Given the small amount of housing available in a wrist watch, the use of a coil or a connected circuit is not very recommendable, and it is also not very economical ..

The use of a resistor of higher ohm-
see value would also make it necessary to use a higher supply voltage in order to achieve the direct current which is indispensable for the transistor, which of course would lead to a proportionally considerable loss of power in this resistor.

If, on the other hand, a resistor with a low ohmic value is used, this is due to the alternating voltage of the oscillator output lost power proportionally high.

The usual today, in the case of a wristwatch
usable batteries of relatively small
Dimensions can only be a very weak one and one
low voltage energy supply what
of course, eliminating the possibility of using a resistor with a high ohmic value. The use of a resistor with a low ohmic value would consume a very large proportion of the energy available in the battery
Lead oscillator, since this energy would have to be determined almost completely for the supply of the frequency divider and the tent display device of the wristwatch,

It is also necessary to point out that
the amplitude of the signal emitted by an oscillator circuit of the type described, the value of which can be set by a very simple means by the electronic circuits to be controlled by this oscillator, for example frequency divider circuits.

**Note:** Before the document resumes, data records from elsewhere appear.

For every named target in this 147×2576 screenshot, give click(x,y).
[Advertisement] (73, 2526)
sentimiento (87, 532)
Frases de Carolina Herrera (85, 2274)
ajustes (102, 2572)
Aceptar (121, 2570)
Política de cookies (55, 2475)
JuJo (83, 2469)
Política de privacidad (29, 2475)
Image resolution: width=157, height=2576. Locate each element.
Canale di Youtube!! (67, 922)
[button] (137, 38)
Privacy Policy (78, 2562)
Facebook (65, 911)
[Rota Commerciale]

The invention relates to a quartz Oezillatorkreis with parallel resonance of particularly low power consumption, even though it is fed by a current source of low voltage · This oscillator circuit comprises a FeId- W effect transistor with insulated gate (MOS) representative of the active element of the circuit, and Device for determining the amplitude of the
Circuit supplied signal and is characterized in that this device comprises on the one hand a second field effect transistor with an isolated control electrode, which is arranged in series with the first transistor, and on the other hand a control voltage source of the second transistor, which emits a direct current signal of a value that is at least sufficient to bring the second transistor into the current saturation area.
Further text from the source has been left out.